Thousands of people in England and Wales with severe osteoporosis who are at high risk of fracture are set to benefit from a new treatment.
The National Institute for Health & Care Excellence (NICE) has recommended Romosozumab for people after menopause in final draft guidance published Friday 1 April 2022.
Over 20,000 people could be eligible for the treatment according to the company. Clinical trial evidence showed that romosozumab followed by alendronic acid is more effective at reducing the risk of fractures than alendronic acid alone.
Osteoporosis is a disease that causes bones to become thin and fragile. Many people with osteoporosis show no symptoms, but they may be at increased risk of fracture. Osteoporosis leads to nearly 9 million fractures around the world each year, and over 300,000 people per year attend hospitals in the UK with fractures caused by osteoporosis.
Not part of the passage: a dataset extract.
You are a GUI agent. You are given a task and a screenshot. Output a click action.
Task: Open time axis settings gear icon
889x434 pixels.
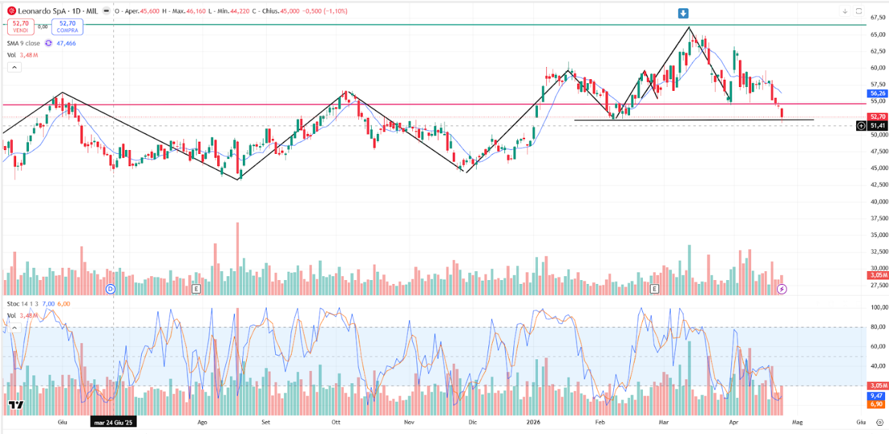point(879,422)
Helen Knight, acting director for medicines evaluation at NICE, said:
“People with severe osteoporosis often have a poorer quality of life. Fractures due to osteoporosis can lead to hospital stays and limit people’s mobility and independence. Romosozumab has shown clinically significant results that could have a huge impact on the lives of people who have severe osteoporosis.
“It is the first new treatment for osteoporosis for several years and I’m delighted we have been able to recommend this drug as an option for people with severe osteoporosis.”